Through My Frozen Heart Tonight..

Hello everyone. I am sorry I’ve not been on here recently, and in many ways I feel a little guilty about it. But I hope those that check in every now and then, and those that are regulars, are coping well as they can with the world we live in, and that you are all safe and well, and so are your family and friends. I know that can’t be the case for everyone, but fingers crossed that it is.

I have a confession to make. You may already know it. I do not miss cricket one bit. Not at all. Cricket isn’t on its own in that. I don’t miss football. I don’t miss baseball. I don’t miss F1, the NBA, the Masters, the Grand National. I will not miss Euro 2020 not being played. I won’t miss the Olympics. I love all those things, I have been a sports nut ever since Mum and Dad taught me to read by using the back pages of the newspapers. I don’t miss them for a variety of reasons. At this moment I don’t care who wins. At this moment I am not bothered by gossip, rumour, or even how bloody awful the ECB is, and given Harrison’s open mouth talk nonsense effort this week, they haven’t changed. I don’t want footballers, cricketers, rugby players, athletes to contract a disease that is communicable by asymptomatic people. To themselves, to their loved ones to those they may meet in the shops at the wrong time and the wrong place. Sport is not important right now. Be wary of those telling you it is.

Let’s take some of the suggestions for cricket. You quarantine a load of players in advance of a game to ensure they don’t have it. You lock them in isolation during a test, or a series, and then, at the end, you probably quarantine them again. Now, where do you sign up for that experience of a lifetime? That’s then got to be played in front of empty stadia – remember how we are always reminded that the county championship is no good because it attracts no-one and has no atmosphere? – and here we are only, only talking about elite level, which as Izzy Westbury suggested in her Twitter thread, quite often means “not women”. Then what will we have. A spectacle played to no-one, so that we at home can content ourselves that we are slowly getting back to normal, and the betting industry can pray on those even more vulnerable than they were before. The cynicism of this is blinding. You think they are doing this for their furloughed staff and low-paid ancillary staff. I’ve got some disinfectant as a cure to sell you if you do.

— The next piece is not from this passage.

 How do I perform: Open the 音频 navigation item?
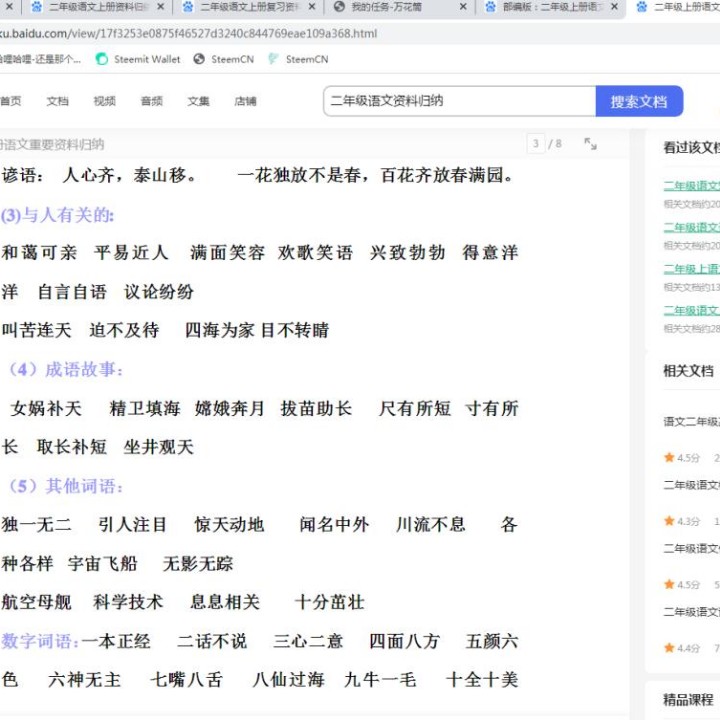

I think for cricket the break will do me good. The whole sport is a treadmill, and a break for players, even in these horrific circumstances, will mean we will love it more, hopefully, when it comes back. Cricket had become mundane, routine. A meaningless test series, usually, but not always, won by the home team followed another. There’s a T20 tournament for someone with an in-demand skill to tide themselves over in some location in the world if the mood is right. An ODI here, another one there. It was such that running a blog commenting on the game was becoming a massive chore. In its absence I have done other things, found filling my time not difficult at all, looking back at great sport and enjoying it again (I think Sky Sports Cricket should be doing more, much more, of that), and also reading, listening to music, watching TV series, and writing, still. I am doing that on my own blog, and if you haven’t read it yet, I am keeping a diary throughout the lockdown. It can be found here – Seven and Seven Eighths II– and it is my hat size.

The guys are doing superb work on Twitter, so please carry on supporting us. We have never been as presumptuous to say we are the voice of the fans, but we are a voice, well four voices as authors and we cover a lot of bases. I gave up Twitter for lent, and found it thoroughly lovely. In fact, I am not actually sure why I returned.

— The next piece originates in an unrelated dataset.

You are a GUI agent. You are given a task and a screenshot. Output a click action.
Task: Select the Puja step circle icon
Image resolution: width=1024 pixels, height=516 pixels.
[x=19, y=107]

Mentally, for me, it has been tough, but I know a lot of people are a lot more worse off than me. Cricket has been rendered irrelevant by the vast numbers dying, and the fear and trepidation I feel as one of those with the anaesthetised but Orwellian concept of “an underlying medical condition” as if I am someone who should just accept my fate should it come my way because in some shape or form, I deserve it. I’d rather not, thank you. That means you won’t be seeing me at any event any time soon. You can never eliminate risk, but you can do your part to minimise it. That means steering away from the copious amount of ocean going idiots I come across in the park every day when I’m walking Teddy. Stay safe.

One thing on my list is to collate all my cricket recordings in one place. I have loads. I have the entire 2010-11 Ashes series in its entirety. It doesn’t feel bad watching Cook then. I have so much I can do that I’m not bored, and that’s great. I am lucky that my job can be done from home, so I am ok there too. I worry about others. A great friend of mine lost her mum this week (not sure it was of the virus) but she can’t have a funeral as the family would have liked, and how that impacts mentally I don’t know. In all of this, setting up matches in Abu Dhabi to satisfy TV companies and betting outlets seems irrelevant, and even a little distasteful to me. But that’s me. Others can have their views.

Stay safe and well everyone. Let’s dream of the day we can get back to watching sport in safety and for the right reasons. It’s what, I think, we all love.